Delineation of the immunosuppressive effect exerted by 1,25-dihydroxyvitamin D3 upon the experimental autoimmune encephalomyelitis mouse model of multiple sclerosis

The active metabolite of vitamin D, 1α,25-Dihyrdoxyvitamin D₃ (1,25-(OH)₂D₃), suppresses autoimmune disease in several animal models including experimental autoimmune encephalomyelitis (EAE), a mouse model for multiple sclerosis. We report that 1,25-(OH) ₂D₃ is unable to prevent EAE in mice lacking the vitamin D receptor (VDR), the protein through which 1,25-(OH)₂D₃ exerts most if not all of its biological activities through. This eliminates the possibility that the immunosuppressive effect of 1,25-(OH)₂D ₃ occurs through a “non-genomic” action or through an undiscovered receptor. We next investigated EAE in mice lacking functional CD8+ T-cells, which is the cell type with the highest levels of VDR. While severity of EAE was increased in the CD8+ null mice, 1,25-(OH) ₂D₃ was still able to prevent disease. This study suggests that CD4+ T-cells are the target cell for immunosuppression of EAE by the actions of 1,25-(OH)₂D₃. We also investigated if this immunosuppressive effect was a direct result of the hormone or if it was an effect that was secondary to a 1,25-(OH)₂D₃-mediated rise in serum calcium. The amount of 1,25-(OH)₂D₃ needed to prevent disease is inversely related to the amount of calcium in the diet, and protection of EAE is only observed in animals with abnormally high levels of calcium present in the blood.
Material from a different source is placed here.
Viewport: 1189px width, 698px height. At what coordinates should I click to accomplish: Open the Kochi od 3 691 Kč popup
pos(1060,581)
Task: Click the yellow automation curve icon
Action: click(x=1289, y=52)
To test if hypercalcemia independent of high doses 1,25-(OH)₂D₃ was immunosuppressive, we developed an animal model where serum calcium levels are increased by breakdown of bone mediated by parathyroid hormone (PTH). By developing this model in mice lacking the enzyme responsible for synthesizing 1,25-(OH)₂D₃, the P450 enzyme 25-hydroxyvitamin D-1α-hydroxylase, serum calcium levels were raised by PTH without increasing endogenous levels of the vitamin D hormone. Hypercalcemia generated this way protected against EAE in female mice but not male mice. This suggests that 1,25-(OH)₂D₃ does not directly function in the suppression of EAE in females. The fact that males are also not protected by 1,25-(OH)₂D₃ under 0 dietary calcium conditions suggest that this protection is indirect. This makes unlikely the use of vitamin D compounds as therapeutic agents for MS if EAE is truly a model of that disease.